TEXT SEGMENT>
--- BEGIN ---
Jackrabbit's JCR 2.0 impl ... looks like they DID implement a nice looking Node-level hierarchical authorization scheme. Their wiki discusses the features and pros/cons for the different styles of authZ:
http://wiki.apache.org/jackrabbit/AccessControl?highlight=%28authorization%29

but the API clearly has Resource (Node) based authorization actually implemented in it:
http://jackrabbit.apache.org/api/2.2/org/apache/jackrabbit/api/security/JackrabbitAccessControlList.html

Given that and their nice SVN/CVS like versioning, the 2.0 spec impl looks a lot more attractive that the 1.x impl.

YES, by leveraging content nodes to represent this metadata - meta data for users and groups

YES, in version 2 (relatively new) - querying (paginated, sorted, and filtering results based on authorization); unstructured as well as structured queries

YES - support open-source database, e.g. MySQL

YES, via JAAS, for which Crowd has a plug-in - integrate with our authentication mechanism

YES - support concurrent access by users

Nice to have:

YES - automatic indexing for search

Open questions:

- how widely is JCR/jackrabbit adopted?  How widely is the new version 2.0 adopted?
--- END ---
DATA BLOCK>
--- BEGIN ---
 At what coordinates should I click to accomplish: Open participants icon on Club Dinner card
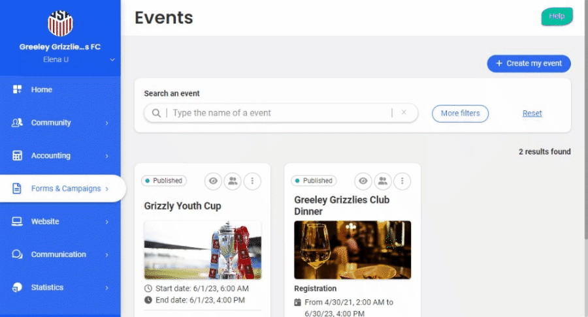click(x=383, y=181)
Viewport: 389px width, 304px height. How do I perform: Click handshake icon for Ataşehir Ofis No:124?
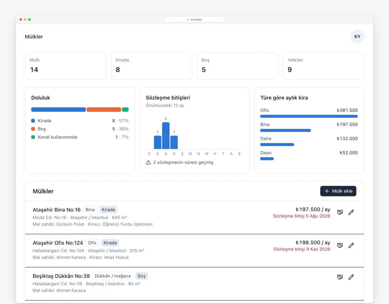pos(340,245)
--- END ---
DIRECTIVES>
a) In the Jackrabbit notes, rewrite the stretch from "YES - support open-source" through "version 2.0 adopted?", replacing "MySQL" with "PostgreSQL".
b) According to the Jackrabbit notes, how would Jackrabbit integrate with the authentication mechanism?
c) Continue the Jackrabbit notes from the point where they stop.
The listing is separate material and has no connection to the Jackrabbit notes.

ANSWERS TO THE TASKS>
a)
YES - support open-source database, e.g. PostgreSQL

YES, via JAAS, for which Crowd has a plug-in - integrate with our authentication mechanism

YES - support concurrent access by users

Nice to have:

YES - automatic indexing for search

Open questions:

- how widely is JCR/jackrabbit adopted?  How widely is the new version 2.0 adopted?

b) Via JAAS, for which Crowd has a plug-in.

c)
- what competing CR products are there?

- Can you specify a finite list of values (i.e. an "enum") for an attribute, or more generally integrate validation with annotation population?

- are the attributes sufficiently flexible?

- what's a "relative path", a "reference", a "PATH" property type?

- what's an "unstructured node"?

- how does JAAS link to Crowd?

- does JCR support user groups?

Notes:

- There is a Spring template for JCR

Feasibility tasks:

- stress test querying

- exercise SQL-like querying

- integrate authentication and authorization with Crowd via JAAS

Caveats about Jackrabbit/JCR:

JCR v.1 has problems doing joins and with query performance.

JCR has no relation DB client

JCR v.1 didn't have versioning or auth'

Dave B found issues during querying related to 'annotation types'

Other products:

Content Repositories:

CouchDB (might have RDBMS client)

http://code.google.com/p/couchdb-python/ 

(Enterprise) Content Management Systems:

ECMs seem to be more complete systems (with a web UI) for managing documents on-line.  (Think of Google blogspot.)  So this line of exploration may be a dead-end.

OpenCMS an open source content management system written in Java http://demo.opencms.org/en/ "enterprise content management"
Nuxeo is a comprehensive free software/open source Enterprise Content Management (ECM) platform http://en.wikipedia.org/wiki/Enterprise_content_management
dotCMS dotCMS is a free software / open source web content management system (wCMS)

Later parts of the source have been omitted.